On Tuesday, Air India - India's flag carrier - backtracked on a controversial decision to ban bottles of Zamzam water on some of its flights. 

The airline also said that they would allow passengers returning from Hajj an extra five kilograms of baggage allowance to make sure they can carry the water. This all came after news of the ban sparked intense backlash among Muslim Indians and people of the faith all around the world. In a post uploaded on their official Twitter account, airline officials revealed they have completely revoked the ban, writing

"With reference to instructions regarding non carriage of Zamzam cans, on AI966 and AI964, we wish to clarify that passengers are allowed to carry Zamzam cans within their permissible baggage allowance. Please accept our apologies for the inconvenience caused."

The ban was announced by Air India earlier this week and was going to be in effect until Sept.15, which marks the end of the Hajj season. 

In an advisory sent out to travel agents on July 4, Air India's Jeddah sales team said Zamzam water will not be allowed on flights AI966 (Jeddah/Hyderabad/Mumbai) and AI964 (Jeddah/Cochin) "due to change of aircraft and seat limitation."

Speaking to Gulf News, a source at the airline tried to explain the ban, saying Zamzam water will not be allowed on the two flights because "narrow-bodied aircraft have space constraints."

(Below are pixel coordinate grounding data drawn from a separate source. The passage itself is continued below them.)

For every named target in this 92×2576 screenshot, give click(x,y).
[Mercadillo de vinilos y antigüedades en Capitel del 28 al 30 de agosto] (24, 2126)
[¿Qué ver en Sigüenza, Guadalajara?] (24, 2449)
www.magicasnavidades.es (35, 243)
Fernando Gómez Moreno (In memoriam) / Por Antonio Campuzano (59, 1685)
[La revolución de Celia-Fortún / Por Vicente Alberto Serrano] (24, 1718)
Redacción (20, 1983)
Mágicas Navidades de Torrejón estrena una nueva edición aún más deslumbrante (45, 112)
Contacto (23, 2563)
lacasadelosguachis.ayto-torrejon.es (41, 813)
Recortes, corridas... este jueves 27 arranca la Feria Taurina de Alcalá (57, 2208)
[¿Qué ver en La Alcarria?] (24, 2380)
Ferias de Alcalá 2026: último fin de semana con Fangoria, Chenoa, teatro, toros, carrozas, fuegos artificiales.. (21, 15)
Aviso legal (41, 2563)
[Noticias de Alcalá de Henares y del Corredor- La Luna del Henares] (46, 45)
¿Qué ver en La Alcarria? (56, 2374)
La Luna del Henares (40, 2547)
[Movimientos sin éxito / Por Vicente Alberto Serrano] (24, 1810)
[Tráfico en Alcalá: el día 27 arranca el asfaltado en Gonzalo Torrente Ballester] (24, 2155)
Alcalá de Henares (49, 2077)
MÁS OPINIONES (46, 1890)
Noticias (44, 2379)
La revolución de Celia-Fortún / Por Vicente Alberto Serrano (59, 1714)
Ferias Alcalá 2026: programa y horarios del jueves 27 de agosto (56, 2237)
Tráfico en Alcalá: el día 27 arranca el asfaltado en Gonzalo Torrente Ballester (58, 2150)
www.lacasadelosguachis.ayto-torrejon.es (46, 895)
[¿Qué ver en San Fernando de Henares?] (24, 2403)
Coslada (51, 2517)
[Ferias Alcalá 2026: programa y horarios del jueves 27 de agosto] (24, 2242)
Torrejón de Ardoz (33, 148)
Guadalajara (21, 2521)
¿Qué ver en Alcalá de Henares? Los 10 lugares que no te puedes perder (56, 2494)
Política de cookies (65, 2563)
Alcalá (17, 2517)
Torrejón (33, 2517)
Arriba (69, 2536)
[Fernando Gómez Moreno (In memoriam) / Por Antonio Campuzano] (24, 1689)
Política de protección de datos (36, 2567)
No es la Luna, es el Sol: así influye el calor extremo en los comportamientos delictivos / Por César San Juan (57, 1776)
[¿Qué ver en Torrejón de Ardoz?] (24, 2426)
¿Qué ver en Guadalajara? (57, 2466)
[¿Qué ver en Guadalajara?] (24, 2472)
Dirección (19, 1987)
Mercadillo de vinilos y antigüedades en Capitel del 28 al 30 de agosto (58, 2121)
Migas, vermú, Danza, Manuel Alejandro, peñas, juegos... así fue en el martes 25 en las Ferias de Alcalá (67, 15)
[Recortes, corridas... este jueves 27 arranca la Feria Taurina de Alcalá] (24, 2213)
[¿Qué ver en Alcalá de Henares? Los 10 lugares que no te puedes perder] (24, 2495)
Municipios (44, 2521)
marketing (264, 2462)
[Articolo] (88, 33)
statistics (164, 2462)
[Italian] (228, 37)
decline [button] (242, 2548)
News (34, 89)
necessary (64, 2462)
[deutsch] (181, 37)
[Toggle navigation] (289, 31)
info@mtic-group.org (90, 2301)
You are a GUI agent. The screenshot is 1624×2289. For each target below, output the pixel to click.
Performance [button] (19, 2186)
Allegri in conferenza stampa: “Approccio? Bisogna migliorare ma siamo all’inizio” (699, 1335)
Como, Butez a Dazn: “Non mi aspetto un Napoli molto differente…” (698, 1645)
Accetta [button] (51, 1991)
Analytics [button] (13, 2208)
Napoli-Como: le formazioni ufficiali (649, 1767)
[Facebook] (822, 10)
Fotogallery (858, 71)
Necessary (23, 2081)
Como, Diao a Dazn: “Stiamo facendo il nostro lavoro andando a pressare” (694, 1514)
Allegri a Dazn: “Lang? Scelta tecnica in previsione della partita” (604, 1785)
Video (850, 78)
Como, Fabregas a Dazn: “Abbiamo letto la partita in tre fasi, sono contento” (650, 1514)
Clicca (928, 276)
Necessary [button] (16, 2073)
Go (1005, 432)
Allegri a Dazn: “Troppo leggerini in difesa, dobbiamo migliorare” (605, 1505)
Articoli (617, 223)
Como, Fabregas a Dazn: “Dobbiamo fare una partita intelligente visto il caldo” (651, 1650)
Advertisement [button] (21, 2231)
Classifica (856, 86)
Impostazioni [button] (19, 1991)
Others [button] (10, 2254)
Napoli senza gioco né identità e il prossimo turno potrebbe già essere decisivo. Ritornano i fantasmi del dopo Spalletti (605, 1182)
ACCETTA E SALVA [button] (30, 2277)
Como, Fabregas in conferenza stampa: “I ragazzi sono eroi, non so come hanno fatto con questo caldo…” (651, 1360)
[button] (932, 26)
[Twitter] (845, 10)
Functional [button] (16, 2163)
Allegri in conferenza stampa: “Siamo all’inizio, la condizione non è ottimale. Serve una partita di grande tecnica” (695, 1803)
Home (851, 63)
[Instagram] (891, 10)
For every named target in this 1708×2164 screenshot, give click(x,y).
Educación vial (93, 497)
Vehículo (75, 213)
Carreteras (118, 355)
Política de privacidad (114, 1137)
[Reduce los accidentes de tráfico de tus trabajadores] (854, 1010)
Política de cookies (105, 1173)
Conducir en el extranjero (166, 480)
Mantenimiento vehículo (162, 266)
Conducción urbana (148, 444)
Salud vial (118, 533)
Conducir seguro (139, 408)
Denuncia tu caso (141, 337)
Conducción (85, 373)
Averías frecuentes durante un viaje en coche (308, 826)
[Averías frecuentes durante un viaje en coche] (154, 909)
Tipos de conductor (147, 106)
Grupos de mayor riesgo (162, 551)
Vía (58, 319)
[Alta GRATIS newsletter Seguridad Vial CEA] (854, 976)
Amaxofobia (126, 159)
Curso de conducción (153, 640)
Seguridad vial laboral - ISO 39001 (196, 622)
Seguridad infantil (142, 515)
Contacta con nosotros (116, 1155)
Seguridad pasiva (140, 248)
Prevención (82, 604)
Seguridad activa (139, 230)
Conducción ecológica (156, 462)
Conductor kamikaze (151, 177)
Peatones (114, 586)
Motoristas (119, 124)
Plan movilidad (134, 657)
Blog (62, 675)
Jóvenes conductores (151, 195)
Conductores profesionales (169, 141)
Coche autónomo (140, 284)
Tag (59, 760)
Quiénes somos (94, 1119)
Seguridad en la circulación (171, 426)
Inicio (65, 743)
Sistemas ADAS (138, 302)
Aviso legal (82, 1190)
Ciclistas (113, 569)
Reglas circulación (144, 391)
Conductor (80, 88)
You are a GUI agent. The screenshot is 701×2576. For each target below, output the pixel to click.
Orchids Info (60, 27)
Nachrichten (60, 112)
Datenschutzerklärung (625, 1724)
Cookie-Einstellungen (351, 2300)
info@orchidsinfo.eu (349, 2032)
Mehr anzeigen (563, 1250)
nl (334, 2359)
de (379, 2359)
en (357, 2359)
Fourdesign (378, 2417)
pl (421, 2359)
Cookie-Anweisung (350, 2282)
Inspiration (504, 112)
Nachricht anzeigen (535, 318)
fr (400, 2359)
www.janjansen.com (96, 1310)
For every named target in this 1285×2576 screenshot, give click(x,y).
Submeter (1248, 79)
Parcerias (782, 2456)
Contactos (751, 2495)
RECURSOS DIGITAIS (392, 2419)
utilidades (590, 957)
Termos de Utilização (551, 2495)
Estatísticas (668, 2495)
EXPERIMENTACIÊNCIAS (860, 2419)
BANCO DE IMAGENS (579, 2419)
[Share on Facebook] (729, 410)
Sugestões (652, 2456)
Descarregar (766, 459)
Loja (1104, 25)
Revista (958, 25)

"They are single-aisle planes with a cabin diameter of between three of four metres," he added.

Though the source stated that pilgrims flying on flights other than AI966 and AI964 will be allowed to carry on holy water, those who were affected by the decision before it was backtracked were simply fed up. 

Many also couldn't understand how small bottles of water would affect the "space constraints" of large aircrafts. 

Speaking to Gulf News, A.Khan, a pilgrim who will be attending Hajj later this month, said: "How much space could a small water bottle possibly occupy?"

In statements to Khaleej Times, several other expats expressed their anger over the ban.

"We bring the Zamzam water from the pilgrimage so that we can distribute it among our friends and relatives and share the blessings," Fathimath Manal told the English-language daily. 

Sharjah-based Rahiya Salim also weighed in on the matter, saying:

"I have never heard of such a thing all these years. I will be going on my third Haj this year. Bringing home the Zamzam water is a custom among Muslims. We keep them for use in religious ceremonies."

The apology issued by the airline has been hailed by many. However, not everyone is on the same page, as some people were still troubled by the entire controversy and questioned why Air India would make such a move in the first place, accusing its officials of being Islamophobic.